▶ **TEXT**:
>> begin
To really understand inflation and deflation, please consider the following:
  • Deflation and inflation are events associated with money.
  • Money is a human invention which only has meaning or utility when the labor of man produces more than he or his family can personally consume.  Those who live literally hand to mouth have no need for money because they never have in their possession more than they themselves personally need to survive each day.  Money only has utility or meaning in the context of trade and honest trade (which disallows debt as part of the trade deal) requires the participants to produce more than they consume.  I'll refer to this as excess labor.
  • Since even the poor today occasionally produce more than they need to immediately consume they need a way to store that excess production in some nonperishable way for a rainy day.  Since you never know what needs you will have and since no man can produce all the goods to fill every need that he will have, money serves as a fungible store of labor.  Once the excess labor of a candlestick maker has been converted to the labor storage invention called money, he can trade his labor in the future with anyone else in the economy and, importantly, even with those who have no need for candlesticks.
           >>>> Fungible storage of labor is the real genius of that human invention called money. <<<<
  • Money has no value in and of itself.  Its value is that by mutual agreement it can be traded for consumption items.
    • Because of this key point, money only has economic value if there is something to buy.
Imagine a universe with two people in it.  One of them has an apple and one of them has a dollar.  There is only one possible price for the apple and that is exactly one dollar.
  • Pricing the apple higher is impossible because the money to pay more does not exist. 
  • Pricing the apple lower is pointless because once the apple is purchased there is nothing else to be able to buy with the change.  

Expanding this point to the extreme, all the money in the economy has exactly the amount of purchasing power needed to buy all the goods in the world.  The Purchasing Power of All Money (PPAM) in the economy is exactly equal to the unconsumed goods in the economy.  In the example above, let's say that the guy with the apple goes ahead and eats it.  Since there is no other thing to buy in the economy, the money in that case has exactly zero purchasing power, in other words zero value (which is the intrinsic economic value of money).  This point is important: the money by itself has no value; it only has value when it is possible to trade it for consumables.  If there are no consumables available to buy as in war torn countries, you can have a pile of money and still nothing to eat.
>> end
(Items stored from a collection)
>> begin
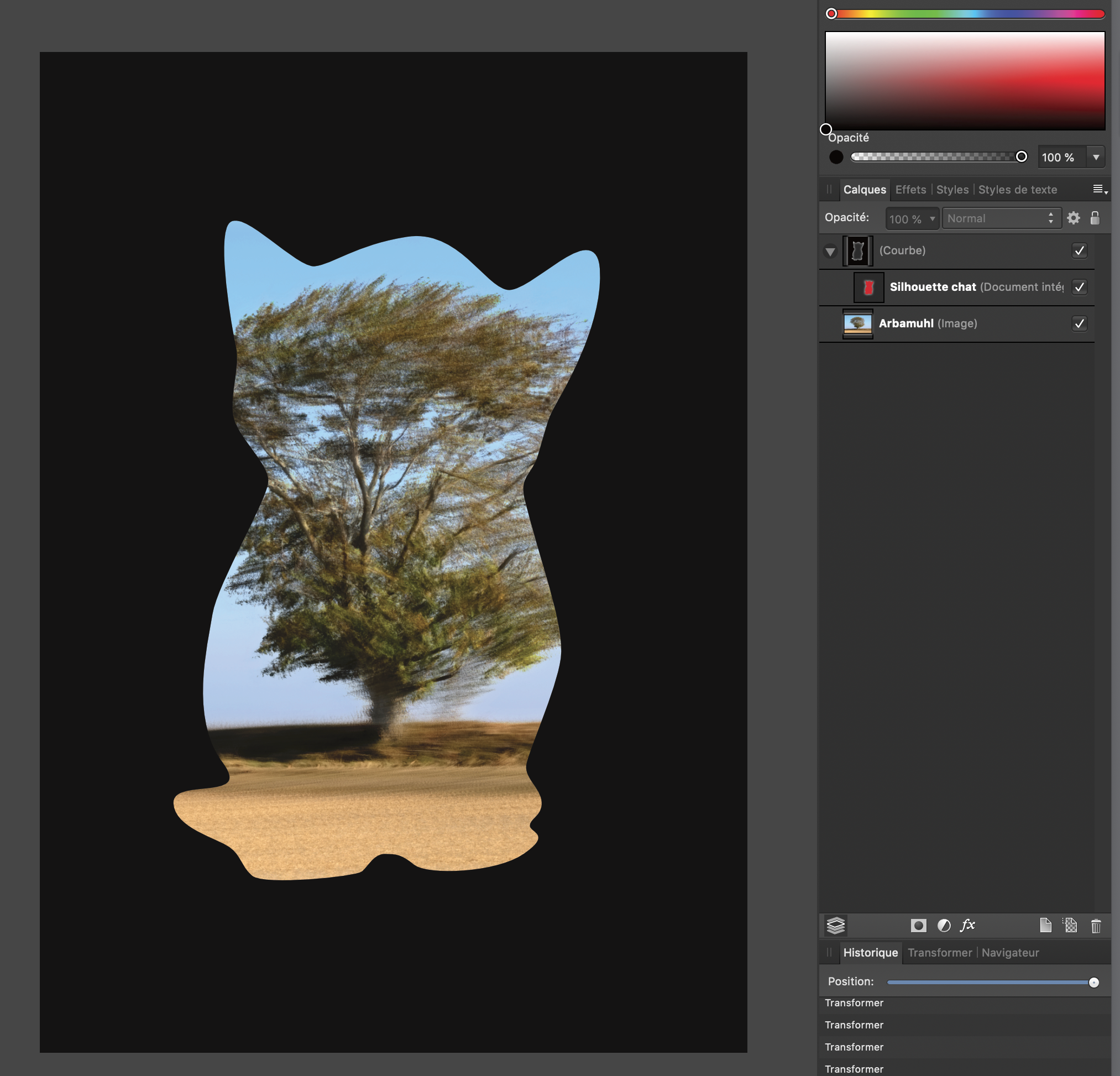
Task: Add an adjustment layer icon
Action: (x=944, y=925)

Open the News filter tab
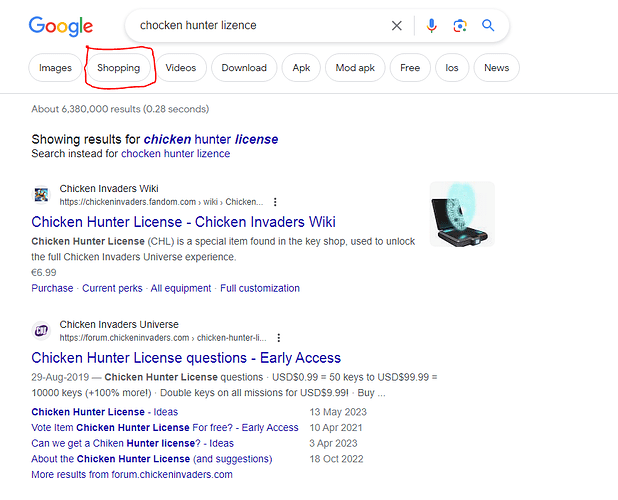click(x=496, y=68)
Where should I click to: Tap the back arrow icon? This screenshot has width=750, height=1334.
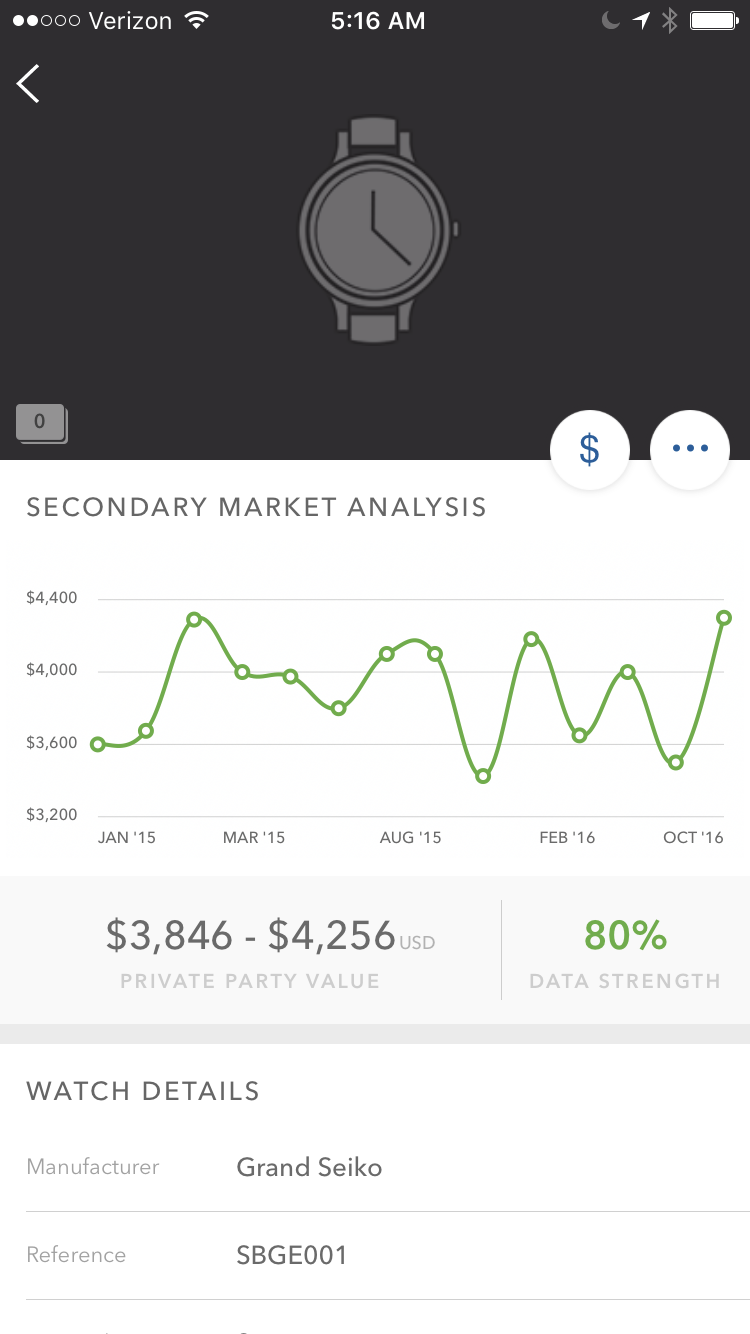[x=29, y=83]

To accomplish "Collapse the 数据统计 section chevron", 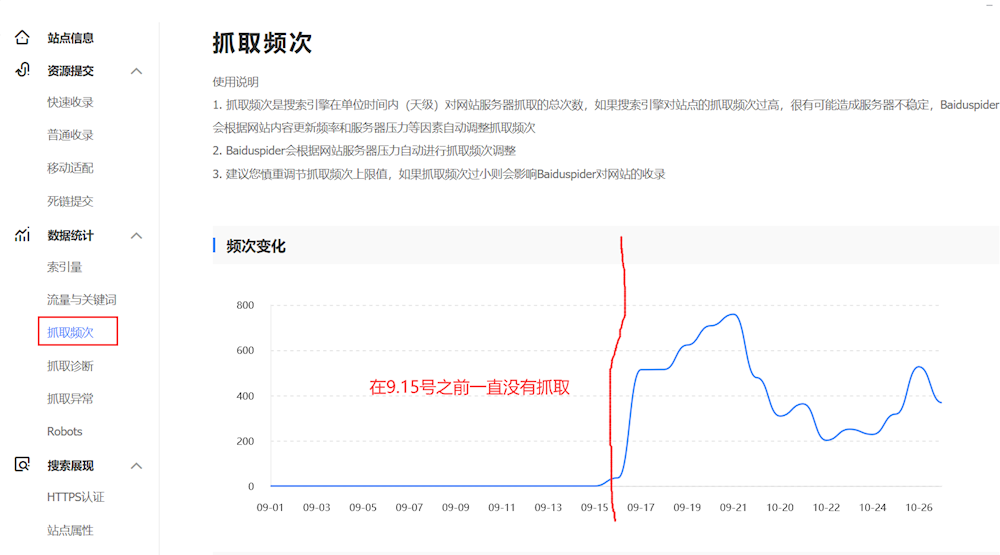I will click(137, 236).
>> end
▶ **WRITTEN TASKS**:
**1)** In the inflation text, what name is given to the production people make beyond what they themselves consume?
**2)** Retype the inflation text from "Imagine a universe" up to and including "with the change.".

▶ **RESULTS OF THE TASKS**:
**1)** Excess labor.

**2)**
Imagine a universe with two people in it.  One of them has an apple and one of them has a dollar.  There is only one possible price for the apple and that is exactly one dollar.
  • Pricing the apple higher is impossible because the money to pay more does not exist. 
  • Pricing the apple lower is pointless because once the apple is purchased there is nothing else to be able to buy with the change.